→ THE PROBLEM:
Copy out the data below word for word, line by line, with nothing added, dropped, or changed.
┌──
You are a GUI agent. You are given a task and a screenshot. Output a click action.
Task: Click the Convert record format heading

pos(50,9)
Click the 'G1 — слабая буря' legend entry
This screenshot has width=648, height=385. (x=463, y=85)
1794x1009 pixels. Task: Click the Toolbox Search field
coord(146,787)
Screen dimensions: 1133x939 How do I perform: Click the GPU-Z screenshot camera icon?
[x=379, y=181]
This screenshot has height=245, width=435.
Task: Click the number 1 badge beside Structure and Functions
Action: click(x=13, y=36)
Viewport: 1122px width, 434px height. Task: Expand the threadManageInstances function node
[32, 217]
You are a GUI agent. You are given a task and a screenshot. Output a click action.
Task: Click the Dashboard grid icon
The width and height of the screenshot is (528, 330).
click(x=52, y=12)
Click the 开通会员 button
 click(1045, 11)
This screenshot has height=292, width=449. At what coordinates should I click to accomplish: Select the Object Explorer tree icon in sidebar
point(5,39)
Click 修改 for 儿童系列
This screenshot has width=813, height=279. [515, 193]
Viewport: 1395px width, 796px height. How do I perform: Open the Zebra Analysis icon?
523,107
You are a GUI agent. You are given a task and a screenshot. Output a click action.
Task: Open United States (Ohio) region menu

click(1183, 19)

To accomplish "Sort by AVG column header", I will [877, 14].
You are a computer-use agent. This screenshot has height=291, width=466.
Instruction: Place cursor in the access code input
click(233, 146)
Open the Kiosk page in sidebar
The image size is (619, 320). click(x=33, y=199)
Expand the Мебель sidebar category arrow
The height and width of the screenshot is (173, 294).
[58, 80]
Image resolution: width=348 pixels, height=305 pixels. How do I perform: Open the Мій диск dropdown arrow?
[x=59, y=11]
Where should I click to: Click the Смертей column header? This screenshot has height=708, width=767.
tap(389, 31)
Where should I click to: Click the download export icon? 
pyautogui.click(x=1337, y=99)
└──
→ RESULT FOR THIS EXERCISE:
You are a GUI agent. You are given a task and a screenshot. Output a click action.
Task: Click the Convert record format heading

pos(50,9)
Click the 'G1 — слабая буря' legend entry
This screenshot has width=648, height=385. (x=463, y=85)
1794x1009 pixels. Task: Click the Toolbox Search field
coord(146,787)
Screen dimensions: 1133x939 How do I perform: Click the GPU-Z screenshot camera icon?
[x=379, y=181]
This screenshot has height=245, width=435.
Task: Click the number 1 badge beside Structure and Functions
Action: click(x=13, y=36)
Viewport: 1122px width, 434px height. Task: Expand the threadManageInstances function node
[32, 217]
You are a GUI agent. You are given a task and a screenshot. Output a click action.
Task: Click the Dashboard grid icon
The width and height of the screenshot is (528, 330).
click(x=52, y=12)
Click the 开通会员 button
 click(1045, 11)
This screenshot has height=292, width=449. At what coordinates should I click to accomplish: Select the Object Explorer tree icon in sidebar
point(5,39)
Click 修改 for 儿童系列
This screenshot has width=813, height=279. [515, 193]
Viewport: 1395px width, 796px height. How do I perform: Open the Zebra Analysis icon?
523,107
You are a GUI agent. You are given a task and a screenshot. Output a click action.
Task: Open United States (Ohio) region menu

click(1183, 19)

To accomplish "Sort by AVG column header", I will [877, 14].
You are a computer-use agent. This screenshot has height=291, width=466.
Instruction: Place cursor in the access code input
click(233, 146)
Open the Kiosk page in sidebar
The image size is (619, 320). click(x=33, y=199)
Expand the Мебель sidebar category arrow
The height and width of the screenshot is (173, 294).
[58, 80]
Image resolution: width=348 pixels, height=305 pixels. How do I perform: Open the Мій диск dropdown arrow?
[x=59, y=11]
Where should I click to: Click the Смертей column header? This screenshot has height=708, width=767.
tap(389, 31)
Where should I click to: Click the download export icon? 
pyautogui.click(x=1337, y=99)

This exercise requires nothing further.